### Task requirements
Copy every line from the start of the lines down to and including the line containing "مستقبل وطن (176, 2072)", keeping each request unchanged. Multiply each coordinate in the answers by 0.3 and round it to a whole number, rounding halves up.

Entries on finding words and elements
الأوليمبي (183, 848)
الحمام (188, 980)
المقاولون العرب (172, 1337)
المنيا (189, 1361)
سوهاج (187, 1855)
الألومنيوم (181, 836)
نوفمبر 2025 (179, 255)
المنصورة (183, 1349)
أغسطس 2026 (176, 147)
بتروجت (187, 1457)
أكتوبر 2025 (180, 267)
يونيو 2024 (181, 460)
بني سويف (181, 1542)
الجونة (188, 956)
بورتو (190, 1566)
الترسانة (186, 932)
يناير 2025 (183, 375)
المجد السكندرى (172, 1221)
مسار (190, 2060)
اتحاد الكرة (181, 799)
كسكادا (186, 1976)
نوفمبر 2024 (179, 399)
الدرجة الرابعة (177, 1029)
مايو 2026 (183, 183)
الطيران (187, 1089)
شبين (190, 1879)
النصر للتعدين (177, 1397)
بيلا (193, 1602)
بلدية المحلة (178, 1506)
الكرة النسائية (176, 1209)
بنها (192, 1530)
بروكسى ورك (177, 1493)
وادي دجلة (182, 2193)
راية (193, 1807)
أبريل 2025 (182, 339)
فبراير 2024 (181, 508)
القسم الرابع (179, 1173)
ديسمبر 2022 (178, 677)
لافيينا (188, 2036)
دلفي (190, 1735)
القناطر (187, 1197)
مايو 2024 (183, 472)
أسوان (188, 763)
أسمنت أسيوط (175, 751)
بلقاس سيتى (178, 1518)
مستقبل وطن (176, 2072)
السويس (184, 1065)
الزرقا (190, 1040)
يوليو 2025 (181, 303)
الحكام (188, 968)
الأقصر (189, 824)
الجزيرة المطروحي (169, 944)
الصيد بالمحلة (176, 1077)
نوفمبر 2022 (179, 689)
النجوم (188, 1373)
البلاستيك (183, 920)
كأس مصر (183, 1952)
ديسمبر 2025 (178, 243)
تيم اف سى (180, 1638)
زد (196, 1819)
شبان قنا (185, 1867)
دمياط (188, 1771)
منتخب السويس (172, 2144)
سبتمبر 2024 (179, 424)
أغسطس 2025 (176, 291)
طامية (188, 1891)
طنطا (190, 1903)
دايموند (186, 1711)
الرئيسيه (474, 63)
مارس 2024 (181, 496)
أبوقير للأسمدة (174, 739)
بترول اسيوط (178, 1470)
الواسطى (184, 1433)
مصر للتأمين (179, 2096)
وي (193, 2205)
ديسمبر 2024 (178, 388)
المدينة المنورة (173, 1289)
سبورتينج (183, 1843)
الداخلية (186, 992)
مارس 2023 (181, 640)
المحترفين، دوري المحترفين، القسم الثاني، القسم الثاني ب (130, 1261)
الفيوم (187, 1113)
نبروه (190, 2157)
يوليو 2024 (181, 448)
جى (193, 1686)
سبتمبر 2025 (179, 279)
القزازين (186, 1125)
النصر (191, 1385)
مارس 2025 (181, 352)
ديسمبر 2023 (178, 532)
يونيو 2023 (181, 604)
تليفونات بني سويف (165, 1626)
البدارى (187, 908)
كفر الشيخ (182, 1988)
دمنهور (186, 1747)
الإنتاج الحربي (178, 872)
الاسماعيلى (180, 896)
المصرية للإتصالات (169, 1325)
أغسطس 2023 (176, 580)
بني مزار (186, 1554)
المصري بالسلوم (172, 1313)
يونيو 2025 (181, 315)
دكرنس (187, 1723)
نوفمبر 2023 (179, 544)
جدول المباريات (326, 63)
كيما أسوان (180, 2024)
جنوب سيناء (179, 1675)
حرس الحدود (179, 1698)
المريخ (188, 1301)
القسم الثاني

### Result of the exercise
الأوليمبي (55, 254)
الحمام (56, 294)
المقاولون العرب (52, 401)
المنيا (57, 408)
سوهاج (56, 557)
الألومنيوم (54, 251)
نوفمبر 2025 (54, 77)
المنصورة (55, 405)
أغسطس 2026 (53, 44)
بتروجت (56, 437)
أكتوبر 2025 (54, 80)
يونيو 2024 (54, 138)
بني سويف (54, 463)
الجونة (56, 287)
بورتو (57, 470)
الترسانة (56, 280)
يناير 2025 (55, 113)
المجد السكندرى (52, 366)
مسار (57, 618)
اتحاد الكرة (54, 240)
كسكادا (56, 593)
نوفمبر 2024 (54, 120)
الدرجة الرابعة (53, 309)
مايو 2026 (55, 55)
الطيران (56, 327)
شبين (57, 564)
النصر للتعدين (53, 419)
بيلا (58, 481)
بلدية المحلة (53, 452)
الكرة النسائية (53, 363)
بنها (58, 459)
بروكسى ورك (53, 448)
وادي دجلة (55, 658)
راية (58, 542)
أبريل 2025 (55, 102)
فبراير 2024 (54, 152)
القسم الرابع (54, 352)
ديسمبر 2022 (53, 203)
لافيينا (56, 611)
دلفي (57, 521)
القناطر (56, 359)
مايو 2024 (55, 142)
أسوان (56, 229)
أسمنت أسيوط (53, 225)
بلقاس سيتى (53, 455)
مستقبل وطن (53, 622)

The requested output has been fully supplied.